* _Document extract_:
------------

A Brief Summary of the Android Case

Android is the most popular smartphone operating system in the world which is used by various device manufacturers. According to the Commission, about 80% of smartphones in Europe uses Android as their operating system. The Commission determined three types of illegal restrictions imposed by Google on Android device manufacturers. The Commission determined that Google had:

  • required manufacturers to pre-install the Google Search and Google Chrome apps, as a condition to access Google Play Store (Application Store),
  • made payments to some large manufacturers and mobile network operators on condition that they exclusively pre-installed the Google Search app on their devices and
  • prevented manufacturers wishing to pre-install Google apps from selling any smart devices running alternative “forked” versions of Android that were not approved by Google.

Per the Commission, Google was in a dominant position in the markets for general internet search services, licensable smart mobile operating systems and app stores for the Android mobile operating system. The Commission concluded that Google illegally tied the Google Search app and the Google Chrome browser to Play Store and foreclosed the relevant markets to its competitors. Furthermore, the Commission decided that the incentives Google provided to device manufacturers for exclusively pre-installing Google’s applications also cemented its dominant position in the relevant markets. The most critical basis behind the Commission’s reasoning was that pre-installation of certain services led to market foreclosure due to strong “status-quo bias”, which means that the consumers do not prefer to change pre-installed services even if, at least from a technical perspective, they can very easily do so.

Critics from a Competition Law Perspective

The Commission’s decision has been viciously criticized immediately after its publication despite the limited available information on the merits. A significant majority of the criticisms pointed out the same exact problem; that the consumers will most likely suffer due to this decision of the Commission. Many agreed with the proclamation of Google’s CEO that “Android has created more choice for everyone, not less. A vibrant ecosystem, rapid innovation, and lower prices are classic hallmarks of robust competition.” As a matter of fact, since Android is a free to use open source project, it boosts innovation and ultimately benefits the consumers.

------------

* _Work instructions_:
(1) In the Android case summary, what share of smartphones in Europe run Android, according to the Commission?
(2) Copy word for word the passage of the Android case summary starting at "A Brief Summary" and ending at "approved by Google.".

* _Data extract_:
------------

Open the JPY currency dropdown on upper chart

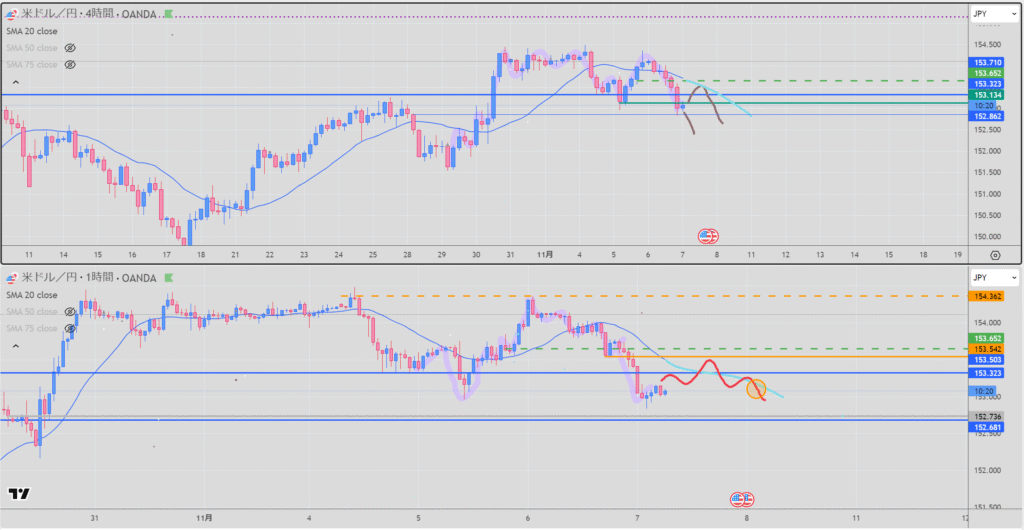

------------

* _Solutions_:
(1) About 80%.

(2)
A Brief Summary of the Android Case

Android is the most popular smartphone operating system in the world which is used by various device manufacturers. According to the Commission, about 80% of smartphones in Europe uses Android as their operating system. The Commission determined three types of illegal restrictions imposed by Google on Android device manufacturers. The Commission determined that Google had:

  • required manufacturers to pre-install the Google Search and Google Chrome apps, as a condition to access Google Play Store (Application Store),
  • made payments to some large manufacturers and mobile network operators on condition that they exclusively pre-installed the Google Search app on their devices and
  • prevented manufacturers wishing to pre-install Google apps from selling any smart devices running alternative “forked” versions of Android that were not approved by Google.